Remove unconditional train_batch_size assignment by lordaarush · Pull Request #43770 · huggingface/transformers

lordaarush · 2026-02-05T14:25:36Z

What does this PR do?

Removes the unconditional self.state.train_batch_size = self._train_batch_size assignment that was causing issues when resuming from checkpoint with different batch configurations.

The train_batch_size should only be saved to TrainerState when auto_find_batch_size is enabled, which is already handled in the auto_find_batch_size block. The unconditional assignment was redundant and caused the bug where max_steps was incorrectly calculated when resuming training with a different batch size configuration (even when keeping the same global batch size).

Fixes #43708

Before submitting

This PR fixes a typo or improves the docs (you can dismiss the other checks if that's the case).
Did you read the contributor guideline,
Pull Request section?
Was this discussed/approved via a Github issue or the forum? Please add a link
to it if that's the case. Yes, discussed in Trainer resume_from_checkpoint incorrectly calculates max_steps when changing per_device_train_batch_size with same global batch size #43708
Did you make sure to update the documentation with your changes? Here are the
documentation guidelines, and
here are tips on formatting docstrings.
Did you write any new necessary tests?

Who can review?

@SunMarc

The train_batch_size should only be saved to TrainerState when auto_find_batch_size is enabled (which is already handled in the auto_find_batch_size block at line 2251). The unconditional assignment caused issues when resuming from checkpoint with different batch configurations. Fixes huggingface#43708

SunMarc

Nice, can you add a simple test to test that it is indeed not saved when auto_find_batch_size is False ?

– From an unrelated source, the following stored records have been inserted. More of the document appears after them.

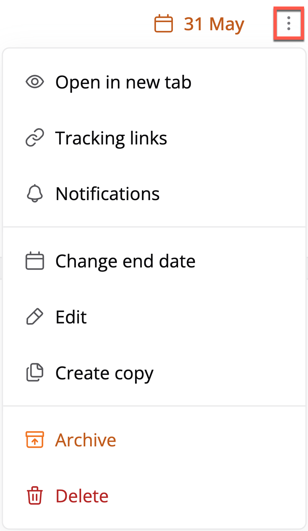Screen dimensions: 308x531
Task: Choose Tracking links from the menu
Action: (x=154, y=138)
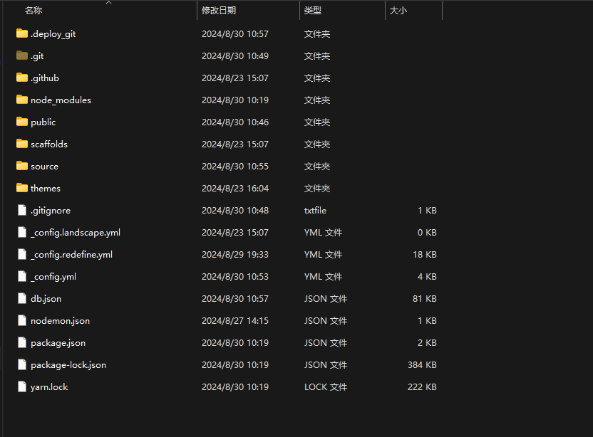Select the public folder name
This screenshot has height=437, width=593.
coord(43,122)
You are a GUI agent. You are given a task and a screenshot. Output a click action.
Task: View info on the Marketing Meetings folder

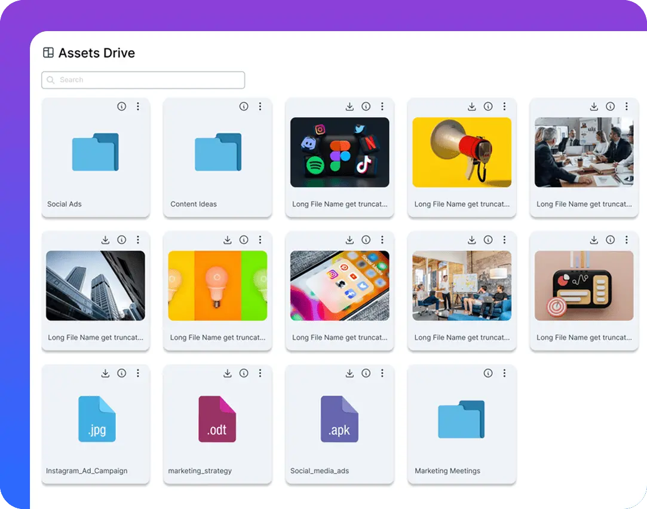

lordaarush · 2026-02-05T14:36:53Z

Sure, I'll do just that.

lordaarush · 2026-02-05T14:44:01Z

Done @SunMarc ! Added a test that verifies train_batch_size is None in the saved checkpoint when auto_find_batch_size=False.

SunMarc

Thanks !

lordaarush · 2026-02-05T18:10:48Z

Hi @SunMarc, looks like simply removing that line broke some tests:
FAILED test_resume_training_with_frozen_params - TypeError: unsupported operand type(s) for //: 'NoneType' and 'int'
FAILED test_resume_training_with_checkpoint - TypeError: unsupported operand type(s) for //: 'NoneType' and 'int'
FAILED test_auto_batch_size_with_resume_from_checkpoint - TypeError: '>=' not supported between instances of 'NoneType' and 'int'
... (9 total trainer resume tests failed)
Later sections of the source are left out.